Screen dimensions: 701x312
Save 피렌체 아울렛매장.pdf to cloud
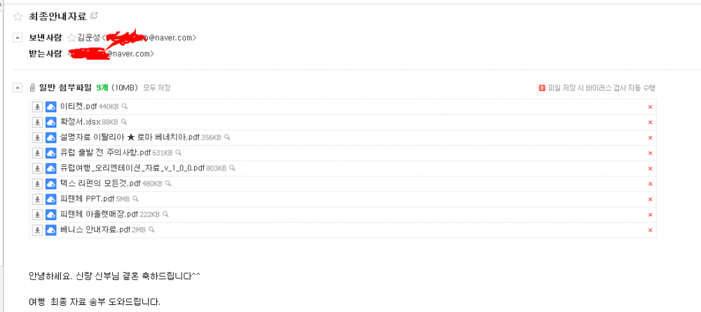point(51,215)
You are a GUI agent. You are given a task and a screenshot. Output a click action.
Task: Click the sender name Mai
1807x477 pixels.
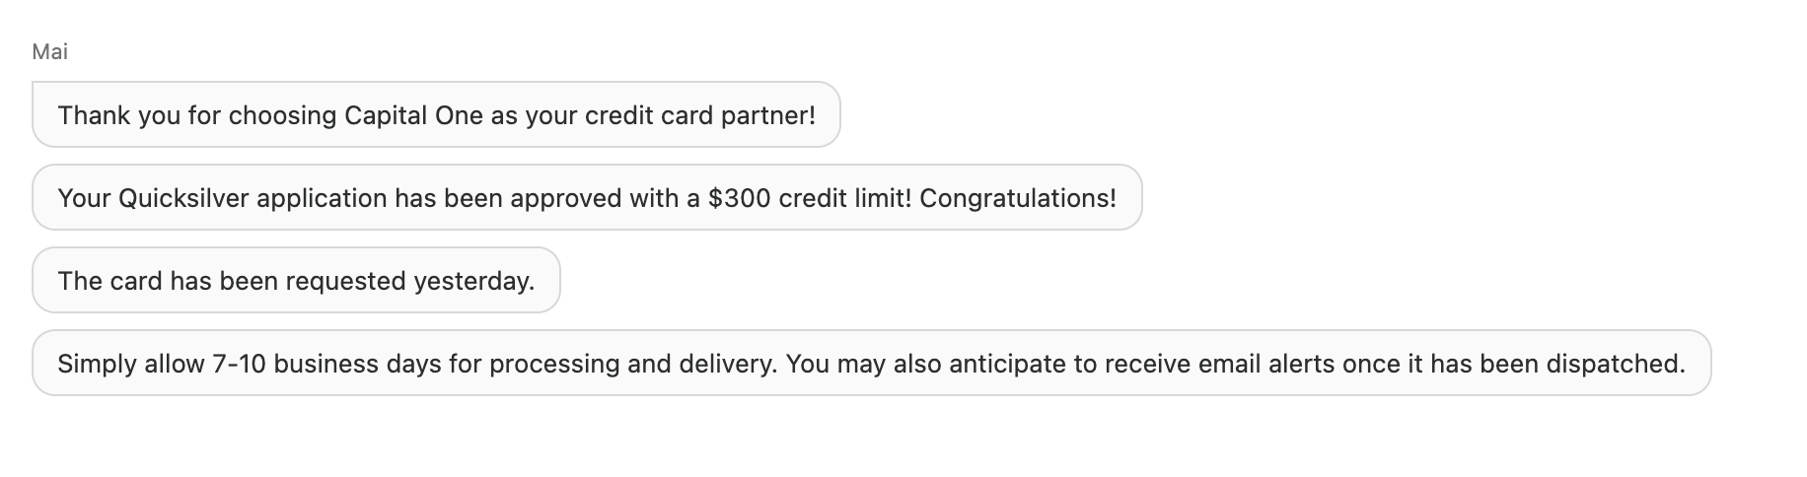coord(49,51)
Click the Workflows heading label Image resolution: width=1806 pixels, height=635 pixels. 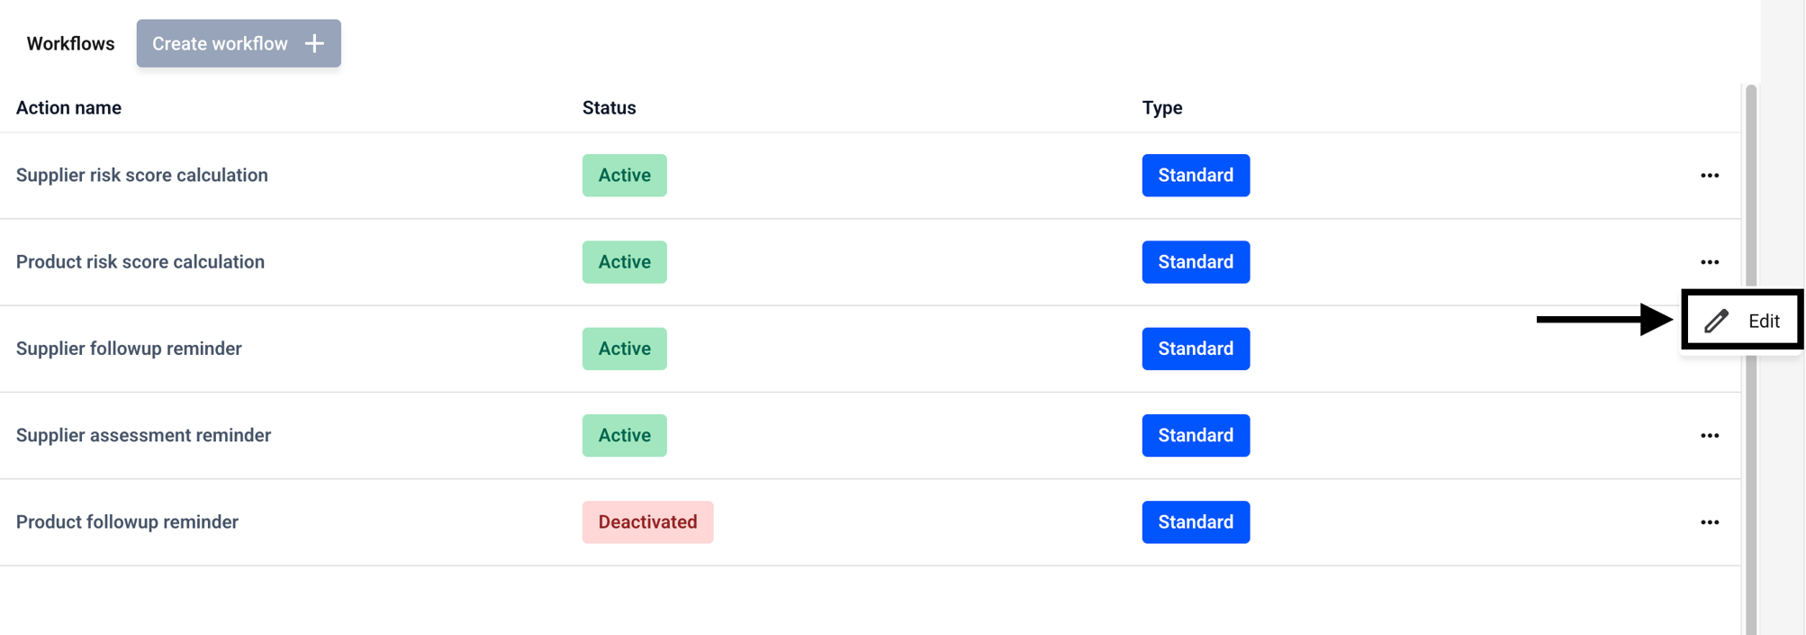click(70, 44)
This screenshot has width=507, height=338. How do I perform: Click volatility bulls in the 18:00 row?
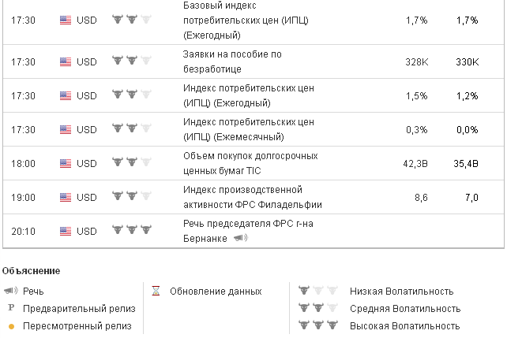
============
§ TRY IT
Wherever the string "screenshot" appears in the entries above, list that line.

§ SOLUTION TO THE PROBLEM
You are a GUI agent. You are given a task and a screenshot. Output a click action.
This screenshot has width=507, height=338. How do I perform: Click volatility bulls in the 18:00 row?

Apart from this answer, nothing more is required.